▸ **Task description**
I'd like every record written out again, exactly as it is.

▸ **Dataset**
--- START ---
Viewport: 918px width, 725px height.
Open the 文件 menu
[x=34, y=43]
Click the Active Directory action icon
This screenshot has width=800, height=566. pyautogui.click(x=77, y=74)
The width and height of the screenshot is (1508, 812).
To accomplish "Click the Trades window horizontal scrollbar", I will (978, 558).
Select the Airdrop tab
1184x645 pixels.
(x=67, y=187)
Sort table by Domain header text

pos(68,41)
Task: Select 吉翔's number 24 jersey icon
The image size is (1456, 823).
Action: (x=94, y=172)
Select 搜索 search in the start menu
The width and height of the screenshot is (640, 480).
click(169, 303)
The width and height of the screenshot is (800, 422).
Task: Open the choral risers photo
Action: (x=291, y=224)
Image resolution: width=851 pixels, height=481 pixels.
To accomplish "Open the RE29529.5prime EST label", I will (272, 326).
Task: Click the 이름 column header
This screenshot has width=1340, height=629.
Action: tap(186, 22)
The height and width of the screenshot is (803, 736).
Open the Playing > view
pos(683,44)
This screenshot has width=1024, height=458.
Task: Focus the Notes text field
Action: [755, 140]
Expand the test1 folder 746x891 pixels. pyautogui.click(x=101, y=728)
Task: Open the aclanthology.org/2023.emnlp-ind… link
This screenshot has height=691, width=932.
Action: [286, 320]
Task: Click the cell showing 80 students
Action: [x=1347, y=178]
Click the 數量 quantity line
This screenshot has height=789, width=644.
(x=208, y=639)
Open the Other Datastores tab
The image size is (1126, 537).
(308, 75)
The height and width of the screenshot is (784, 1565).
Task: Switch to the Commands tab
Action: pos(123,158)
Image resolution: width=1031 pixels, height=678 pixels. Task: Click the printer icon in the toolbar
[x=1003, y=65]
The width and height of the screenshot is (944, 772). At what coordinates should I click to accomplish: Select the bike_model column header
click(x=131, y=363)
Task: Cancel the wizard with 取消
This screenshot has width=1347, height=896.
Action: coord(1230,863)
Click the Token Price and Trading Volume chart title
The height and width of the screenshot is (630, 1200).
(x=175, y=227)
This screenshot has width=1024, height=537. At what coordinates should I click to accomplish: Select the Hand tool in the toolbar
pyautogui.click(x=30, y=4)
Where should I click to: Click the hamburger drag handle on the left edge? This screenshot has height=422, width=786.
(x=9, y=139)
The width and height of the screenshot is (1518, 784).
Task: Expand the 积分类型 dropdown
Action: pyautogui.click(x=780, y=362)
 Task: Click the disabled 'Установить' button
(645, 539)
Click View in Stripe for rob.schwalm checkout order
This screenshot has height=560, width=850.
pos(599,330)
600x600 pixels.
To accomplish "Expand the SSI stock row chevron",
--- END ---
▸ **Your response**
Viewport: 918px width, 725px height.
Open the 文件 menu
[x=34, y=43]
Click the Active Directory action icon
This screenshot has width=800, height=566. pyautogui.click(x=77, y=74)
The width and height of the screenshot is (1508, 812).
To accomplish "Click the Trades window horizontal scrollbar", I will (978, 558).
Select the Airdrop tab
1184x645 pixels.
(x=67, y=187)
Sort table by Domain header text

pos(68,41)
Task: Select 吉翔's number 24 jersey icon
The image size is (1456, 823).
Action: (x=94, y=172)
Select 搜索 search in the start menu
The width and height of the screenshot is (640, 480).
click(169, 303)
The width and height of the screenshot is (800, 422).
Task: Open the choral risers photo
Action: (x=291, y=224)
Image resolution: width=851 pixels, height=481 pixels.
To accomplish "Open the RE29529.5prime EST label", I will (272, 326).
Task: Click the 이름 column header
This screenshot has width=1340, height=629.
Action: tap(186, 22)
The height and width of the screenshot is (803, 736).
Open the Playing > view
pos(683,44)
This screenshot has width=1024, height=458.
Task: Focus the Notes text field
Action: [755, 140]
Expand the test1 folder 746x891 pixels. pyautogui.click(x=101, y=728)
Task: Open the aclanthology.org/2023.emnlp-ind… link
This screenshot has height=691, width=932.
Action: [286, 320]
Task: Click the cell showing 80 students
Action: [x=1347, y=178]
Click the 數量 quantity line
This screenshot has height=789, width=644.
(x=208, y=639)
Open the Other Datastores tab
The image size is (1126, 537).
(308, 75)
The height and width of the screenshot is (784, 1565).
Task: Switch to the Commands tab
Action: pos(123,158)
Image resolution: width=1031 pixels, height=678 pixels. Task: Click the printer icon in the toolbar
[x=1003, y=65]
The width and height of the screenshot is (944, 772). At what coordinates should I click to accomplish: Select the bike_model column header
click(x=131, y=363)
Task: Cancel the wizard with 取消
This screenshot has width=1347, height=896.
Action: coord(1230,863)
Click the Token Price and Trading Volume chart title
The height and width of the screenshot is (630, 1200).
(x=175, y=227)
This screenshot has width=1024, height=537. At what coordinates should I click to accomplish: Select the Hand tool in the toolbar
pyautogui.click(x=30, y=4)
Where should I click to: Click the hamburger drag handle on the left edge? This screenshot has height=422, width=786.
(x=9, y=139)
The width and height of the screenshot is (1518, 784).
Task: Expand the 积分类型 dropdown
Action: pyautogui.click(x=780, y=362)
 Task: Click the disabled 'Установить' button
(645, 539)
Click View in Stripe for rob.schwalm checkout order
This screenshot has height=560, width=850.
pos(599,330)
600x600 pixels.
To accomplish "Expand the SSI stock row chevron",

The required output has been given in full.